Elizabeth Lamle is a PhD student at the University of Birmingham. She studied for her MA in Art History and Curating at the University of Birmingham 2019–2021, and her BA in Fine Art: Painting at the University of the Arts London 2013–2016.
Endnotes
[1] The New Art Gallery Walsall, Collections Library, https://thenewartgallerywalsall.org.uk/collections-library/ accessed 22 February 2023.
[2] The New Art Gallery Walsall, Billy Dosanjh, The Exiles, https://thenewartgallerywalsall.org.uk/exhibition/billy-dosanjh-the-exiles/ accessed 24 April 2023.
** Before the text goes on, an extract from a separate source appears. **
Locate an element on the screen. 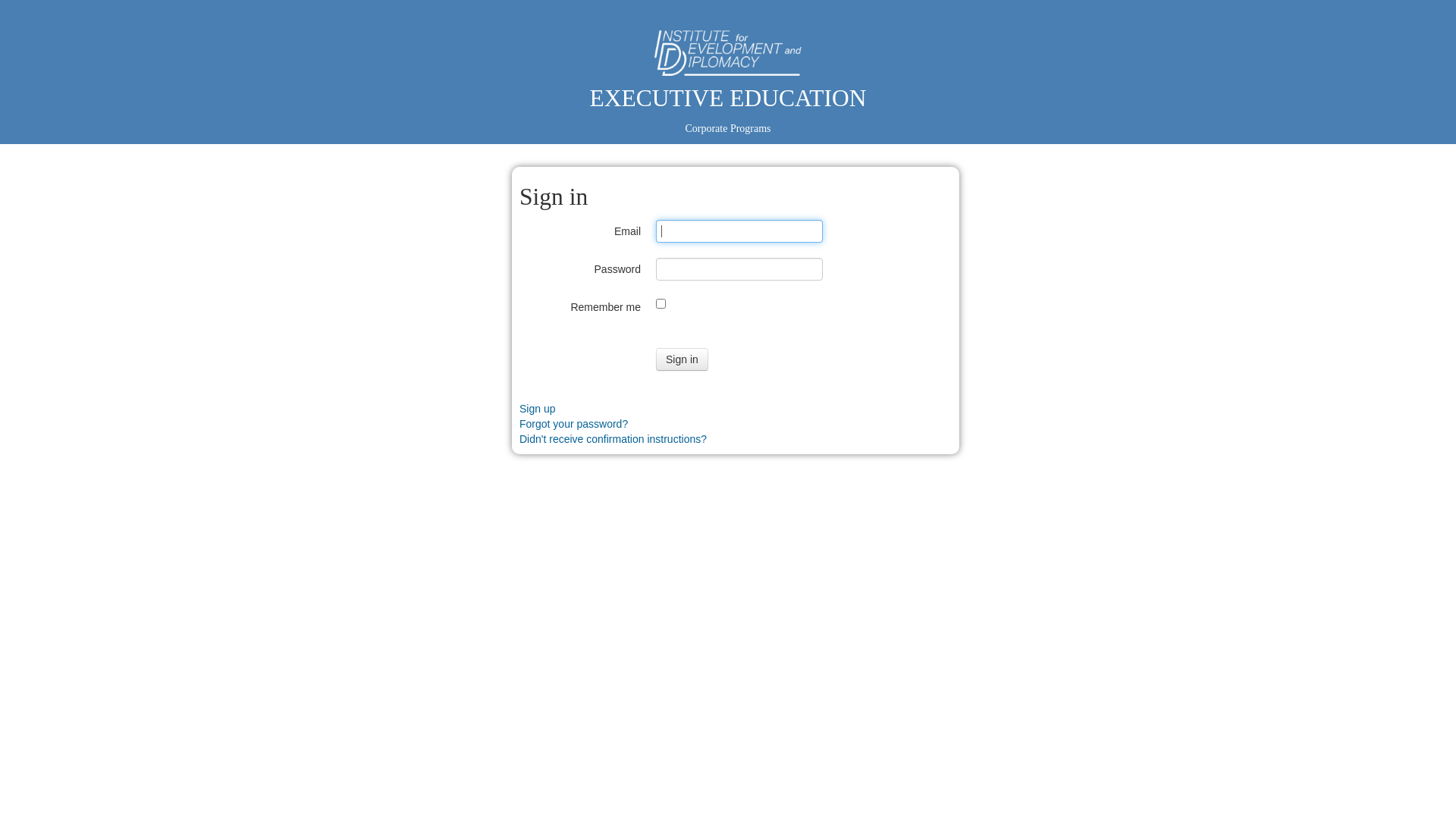  'Didn't receive confirmation instructions?' is located at coordinates (613, 438).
[3] For Freud’s image see: [https://collections.thenewartgallerywalsall.org.uk/objects/5680/encore?ctx=f9405c04-96cb-4bcc-bae6-1733d96c01a4&idx=15].
[4] The migration of Lucian Freud and his family is a central focus within this author’s ongoing PhD project, working with key letters written by the family that are now held in the National Portrait Gallery archive. An initial examination of these letters, as well as of Lucian Freud’s early childhood drawings, is available as a chapter in the forthcoming publication by the Research Centre for German and Austrian Exile Studies.
[5] Anna Neima, Practical Utopia: The Many Lives of Dartington Hall (Cambridge University Press, 2022), p.64.
[6] Ibid.
[7] Ibid.
[8] Ernst Freud, Letter to T. F. Coade, c. December 1938 – January 1939, Freud Museum Archive, LF/01/064.